§ Exercise goal: Go through the material below and count the lines in which the word "under" occurs; the only output is the number.

§ Input data:
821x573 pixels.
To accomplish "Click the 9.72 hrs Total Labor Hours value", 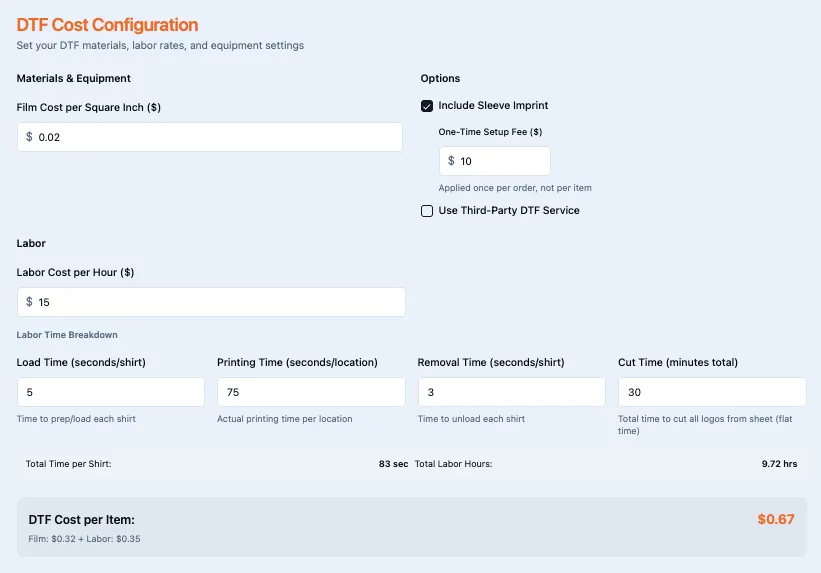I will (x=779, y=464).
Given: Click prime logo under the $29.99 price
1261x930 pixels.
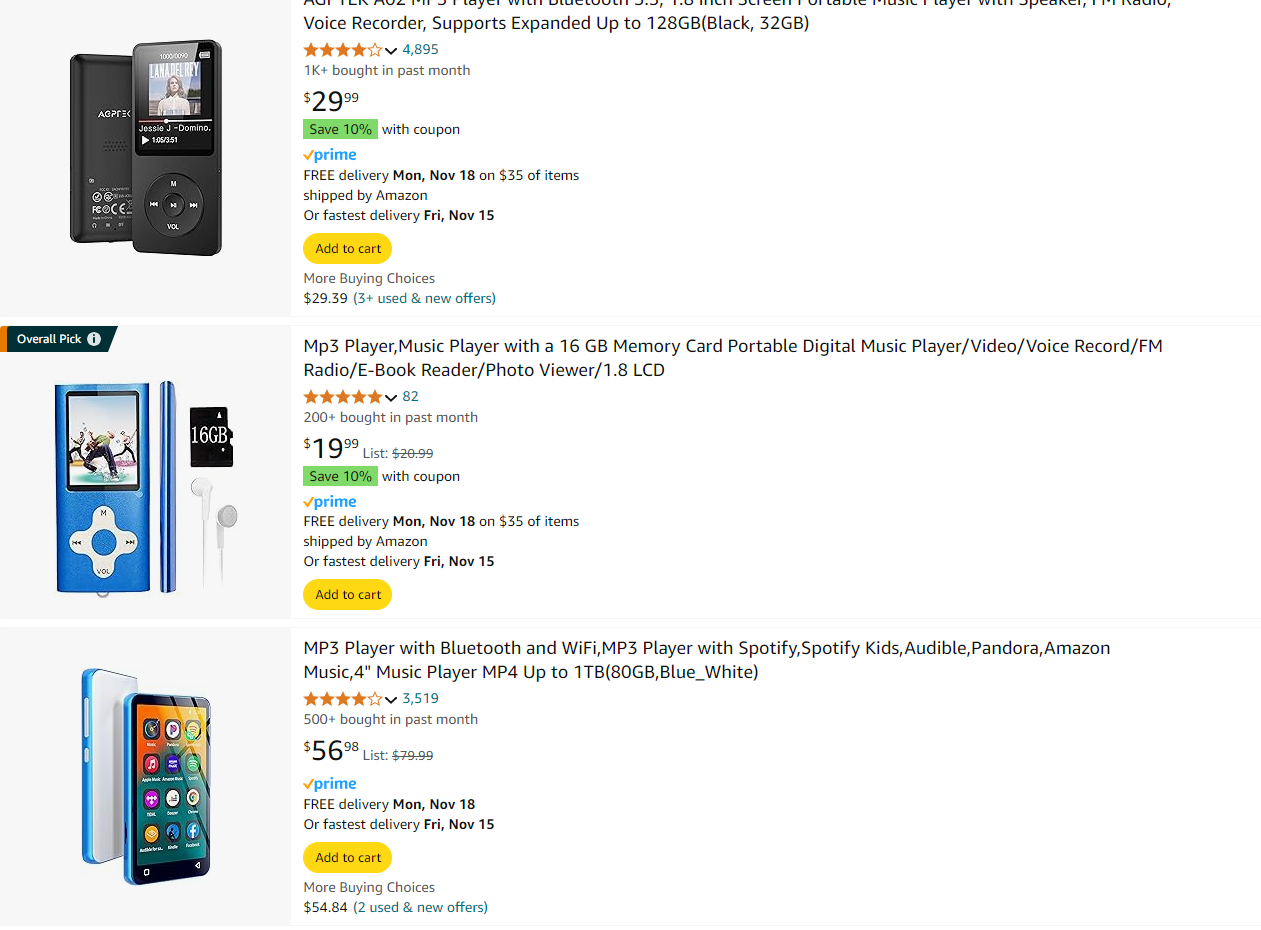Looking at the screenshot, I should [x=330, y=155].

---

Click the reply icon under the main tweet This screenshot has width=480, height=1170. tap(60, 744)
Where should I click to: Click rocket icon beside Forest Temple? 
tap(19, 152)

§ Your solution: 2